I wandered into Gourmet Glatt and asked Reb Yehoshua, who runs the meat department, which cut of meat he recommends for Philly steak sandwiches. He steered me to the large kolichel, which doesn’t have the connective tissue a small kolichel has and is actually a tender cut of chuck. He partially froze the meat, then sliced it on his industrial meat slicer, and also gave me some tips, since, as it turns out, he grew up in Philadelphia and knows the ins and outs of this classic sandwich. This is my interpretation, with a bit of a more formal twist.


Prepare the Steak

1. Ask your butcher to cut the roast very thinly with a meat slicer. If that option is not available, remove the meat from the package and roll it tightly in plastic wrap. Freeze for two hours, then cut extremely thinly with your sharpest knife.
2. Preheat your heaviest pan. (Do not use nonstick for this. I used cast iron.) Heat the oil, then add the onion and sauté until caramelized.
3. If the meat from your butcher came separated by wax paper, remove the wax paper until all the meat is in a pile.
4. Move the onions to the side of the pan and increase heat to high. Place the meat on the hot pan and lightly press to cover the pan surface. Sprinkle salt and pepper on top. Do not touch it for two minutes, then flip over and mix it with the onions to incorporate. Cook another two to three minutes or until many pieces are nicely browned and you don’t see any more raw spots. Remove from heat.
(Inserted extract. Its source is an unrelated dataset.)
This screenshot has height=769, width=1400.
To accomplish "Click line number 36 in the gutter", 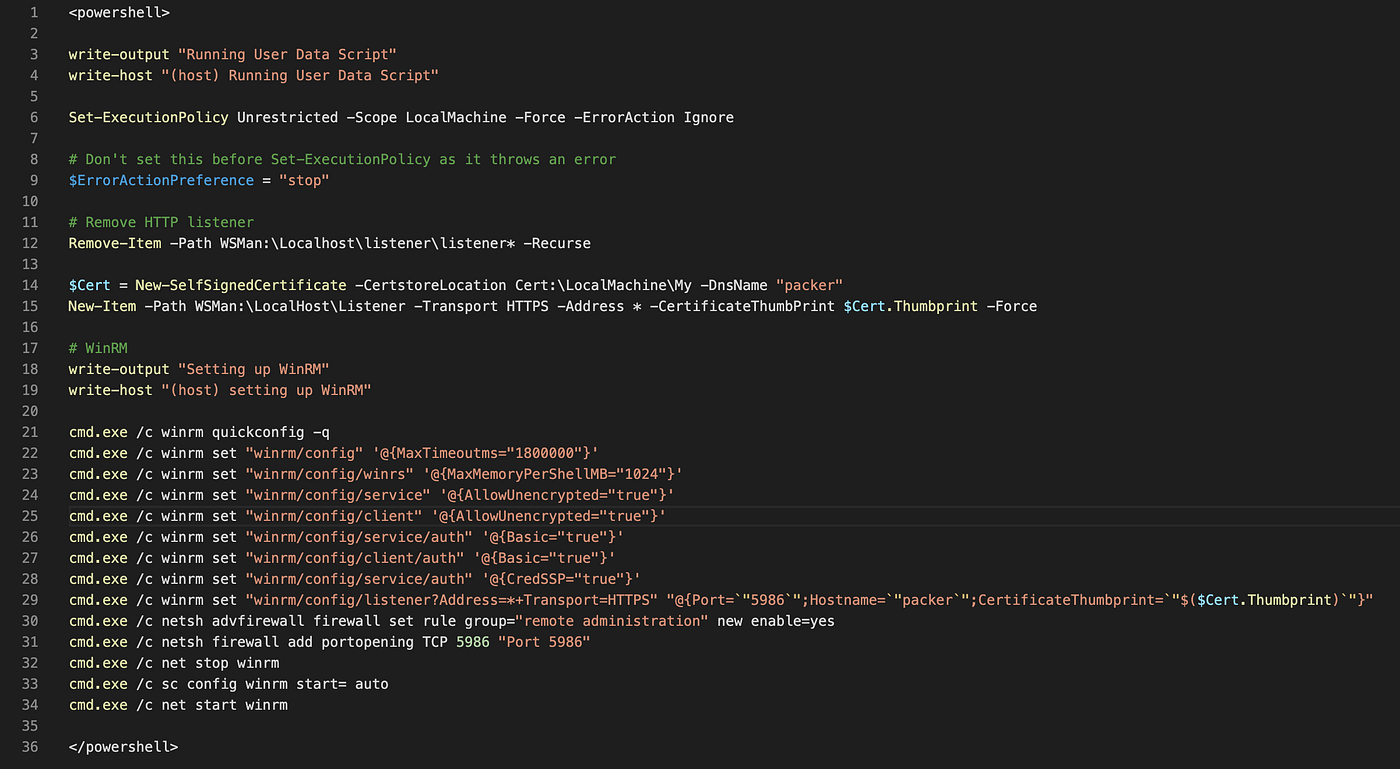I will tap(30, 746).
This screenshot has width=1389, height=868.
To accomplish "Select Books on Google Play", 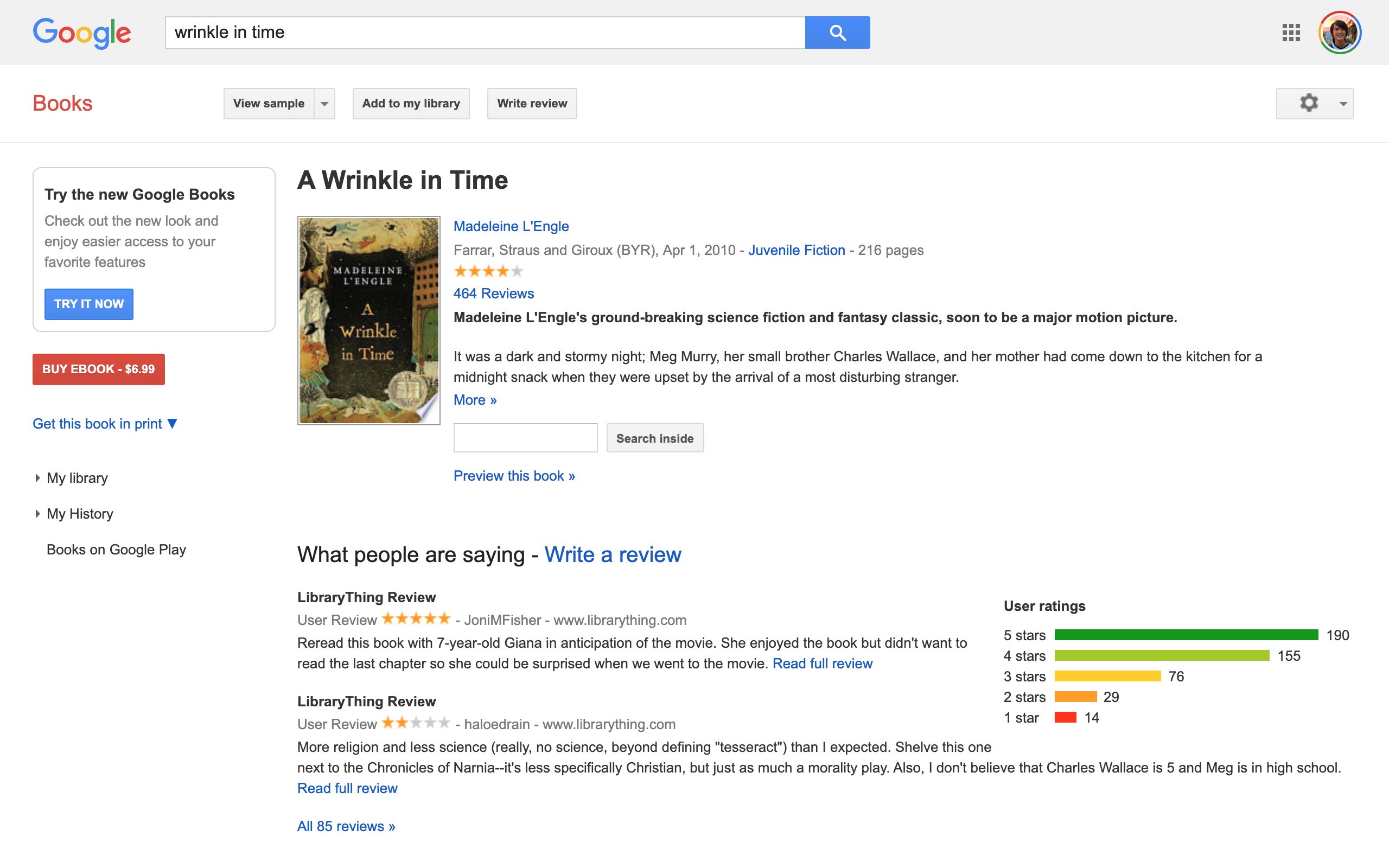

Philly steak can be made in advance and rewarmed gently on a skillet or a hotplate or blech.

Prepare the Garlic-Scallion Mayonnaise

1. Combine mayonnaise, garlic, scallion, water, honey, and salt.

To Assemble

1. Slice the Italian loaf into thin bias-cut slices and lightly toast in the oven or in a barely oiled nonstick skillet over medium heat. Cover each crostini with avocado slices. Add Philly steak, then drizzle with Garlic-Scallion Mayonnaise. Garnish with extra scallion pieces. Serve immediately.